7 Countries That Refuse To Celebrate Valentine’s Day

Valentine’s Day is the one day of the year where we are encouraged to up the ante and to tell our loved ones how we feel through beautiful flowers and gifts – something which, of course, shouldn’t be restricted to just February 14th.

A holiday that has been around since the middle ages, Valentine’s Day – also known as Saint Valentine’s Day or the Feast of Saint Valentine – is largely a Western Christian holiday. With a history that stems all the way to the Ancient Romans, this holiday was very different to what we know and love today.

Although Valentine’s Day is not a public holiday, February 14 is considered a significant cultural and religious celebration of romance in the Catholic Church. On the other hand, a number of Eastern countries choose not to celebrate Valentine’s Day, even in a commercial way.

With differing religious beliefs, these 7 countries have banned Valentine’s Day.

Malaysia

With 61% of the Malaysian population being practicing Muslims, the concept of Valentine’s Day goes against Islamic Law. Since 2005, the Islamic authorities created the religious ruling of fatwa, banning the celebrating of Valentine’s day.

In 2011, the Islamic morality police (JAIS) arrested 80 Muslim couples for celebrating the holiday.

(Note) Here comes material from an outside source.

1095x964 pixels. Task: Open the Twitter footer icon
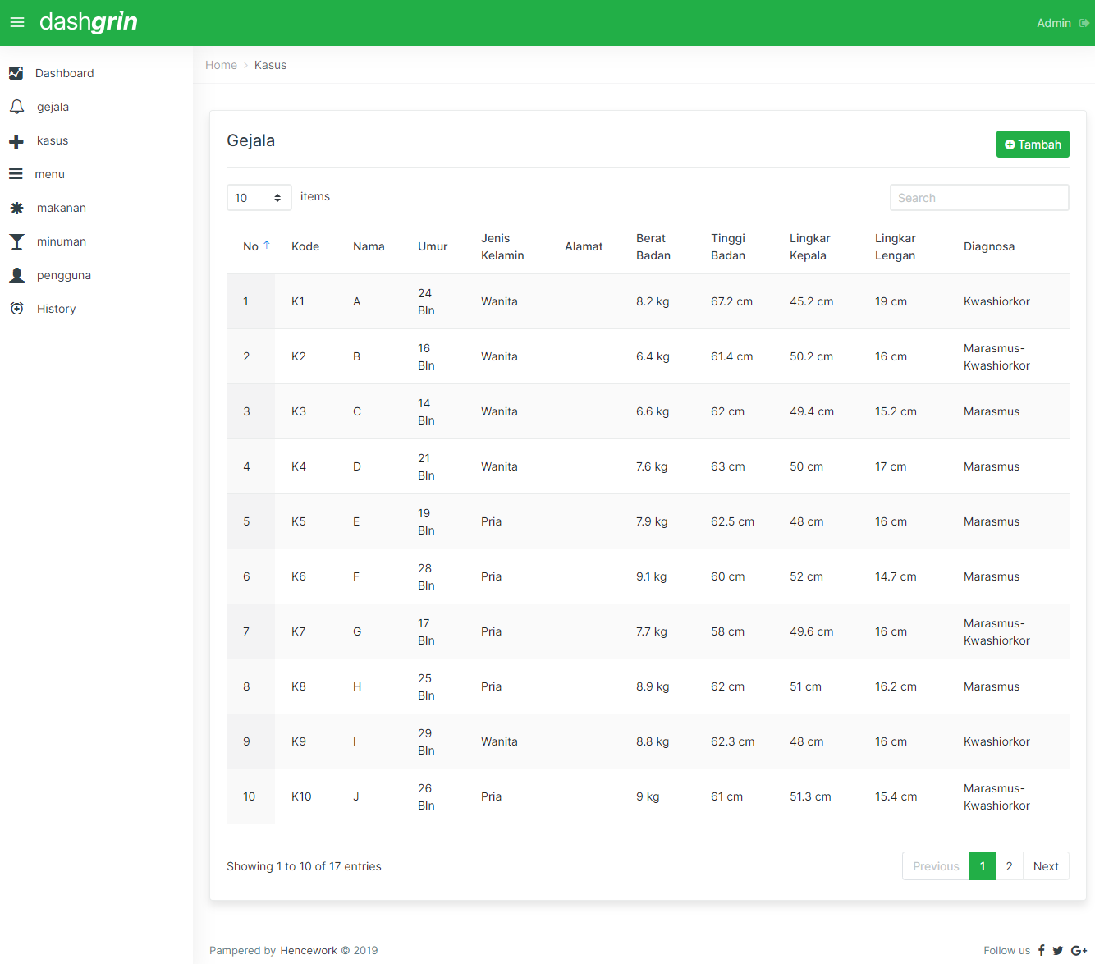coord(1058,950)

Officers raided numerous hotels in Selangor and Kuala Lumpur, starting an anti-Valentine’s Day campaign and raids.

Via Reuters

Indonesia

While Valentine’s Day is celebrated by many Indonesians, religious officials and clerics aim to ban the holiday. There have been numerous protests in recent years, stating that Valentine’s Day promotes casual pre-marital sex and the consumption of alcohol, both of which are strictly against Islamic Law.

Despite this, Valentine’s is actually popular in Jakarta, with companies looking to cash in on the celebrations.

Via Daily Mail

Iran

In recent years, Iranian authorities have aimed to forbid Valentine’s celebrations, calling the holiday a “decadent Western custom” and threatening shops and restaurants with prosecution if they sell Valentine’s Day gifts.

Despite this, numerous restaurants in Tehran have reported been fully booked and many shops have been seen selling teddy bears and chocolates. Due to the fact that they are defying the law, establishments use lookouts to see if inspectors are on a Valentine’s Day patrol.

Via Foreign Desk News

India

Due to its independent revolution from the British empire in 1947, the Indian government refused to advocate Western values and culture.

In 2015, party leader Chandra Prakash Kaushik told The Times of India “We are not against love, but if a couple is in love then they must get married … if they are not certain, they should not belittle love by openly going around together.”

Via Times of India

Pakistan

This country has been subject to numerous riots surrounding the celebration of Valentine’s Day. In 2014, two universities in Peshawar and Pakistan clashed with each other’s beliefs over the ideology of Valentine’s Day in the eyes of Islamic Law.

Students threw rocks at one another, which eventually lead to gunshots being fired from both sides, injuring three students.

On February 7th 2018, the Islamabad High Court placed a ban on Valentine’s Day, claiming the day to be a cultural import from the West and “against the teachings of Islam”.

Via Getty

Saudi Arabia

In Saudi Arabia, it is taboo to show public displays of affection so the concept of Valentine’s Day doesn’t coincide with the ideologies of this country.

Celebrating this holiday could lead to severe punishment. In 2014, five Saudi citizens were sentenced to 39 years behind bars and 4,500 lashes of the cane between them, after they were found dancing with six women they were not married to on Valentine’s Day.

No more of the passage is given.